Il senso è quello di una processione laica. Oltre duecento persone transitano presso le stazioni previste dal corteo, salendo e scendendo dagli autobus. Le icone esposte –ma più spesso nascoste, da cercare tra gli ingranaggi delle fabbriche del tessuto e altrove- sono le immagini fotografiche di sedici artisti.
In questi casi, quando l’arte contemporanea si esprime come diffusione sul territorio, il bilancio della manifestazione può fare a meno di contare il numero dei visitatori o il successo sulla stampa. Il valore è tutto nell’accadimento, si potrebbe dire performativo, che definisce una rete di connessioni ipotetiche; anche se non da subito, la traccia rimane.
Spread in Prato, giunto alla quarta edizione, porta ancora una volta l’arte nel tessuto della città, quello del centro e quello periferico, industrializzato e storicizzato, dal punto di vista antropologico, quanto il primo.
Ci sono le industrie tessili, quelle antiche, quelle all’avanguardia o quelle ipercinesizzate, gli esercizi commerciali, le abitazioni dei collezionisti e i ristoranti orientali. Ci sono artisti italiani, da Armin Linke a Sissi, e fotografi stranieri, da Lorca diCorcia a Isaac Julien, tutti convocati da Pier Luigi Tazzi. E c’è il pubblico, composto dagli artisti, dai critici, dal solito popolo delle gallerie e degli eventi. È lui, il pubblico che si muove fuori e dentro i confini della città, a creare realisticamente la rete tra i poli emersi nella geografia urbana di Prato.
La prospettiva che unisce i diversi lavori è il tema del corpo, nelle sue connotazioni legate all’identità individuale e sociale, il corpo come segno estremo in cui si verifica la mutazione culturale.
Le narrazioni si intrecciano scrivendo capitoli la cui successione va letta nelle diverse tappe. La storia del fratello di Rona Yefman, che piano piano diventa una sorella, parte dalla Viscotex e continua a casa dei collezionisti Fornello, uptown, decrivendo il percorso di una mutazione di genere; il racconto in punta di obiettivo dell’israeliano Gil Marco Shani, invece, si apre e si chiude nell’antibagno del Lanificio Fedora, in un tempietto dell’ornitologia latu sensu; Nakahira Takuma, scandalo dei mercanti d’arte, affigge con le puntine le sue opere sulle pareti del Lanificio Zanieri, mentre Sissi verifica le possibilità optical delle scene da spiaggia.
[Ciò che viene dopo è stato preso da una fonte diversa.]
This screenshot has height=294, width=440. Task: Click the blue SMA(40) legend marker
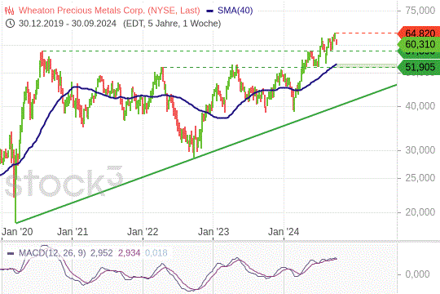point(209,11)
E poi altri luoghi, più o meni sorprendenti, e altri artisti (si ricordano tra i nostrani Donatella di Cicco, Michelangelo Consani, Carmelo Nicosia e la nippo-partenopea Rosa Rossa, ), attori, protagonisti ma non troppo, di inedite relazioni tra le strutture che li ospitano e lo sguardo peregrino di chi vi passerà nel prossimo mese.
Una mostra parallela, Souvenirs d’un pays lointain espone una serie di foto-cartolina che mettono in evidenza il valore comunicativo di questo oggetto/icona.
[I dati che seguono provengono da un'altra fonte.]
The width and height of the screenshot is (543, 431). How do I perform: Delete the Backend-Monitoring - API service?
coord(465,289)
Nel corso della manifestazione sono previste le proizioni di film di Mark Lewis, Pascale Marthine Tayou, Yang Fu Dong, Zhang Peili, Surasi Kusulwong e Bethan Huws. i video saranno proiettati in luoghi deputati allo spettacolo (dal Metastasio all’auditorium del Pecci), ultima acqusizione della rete di Spread in Prato.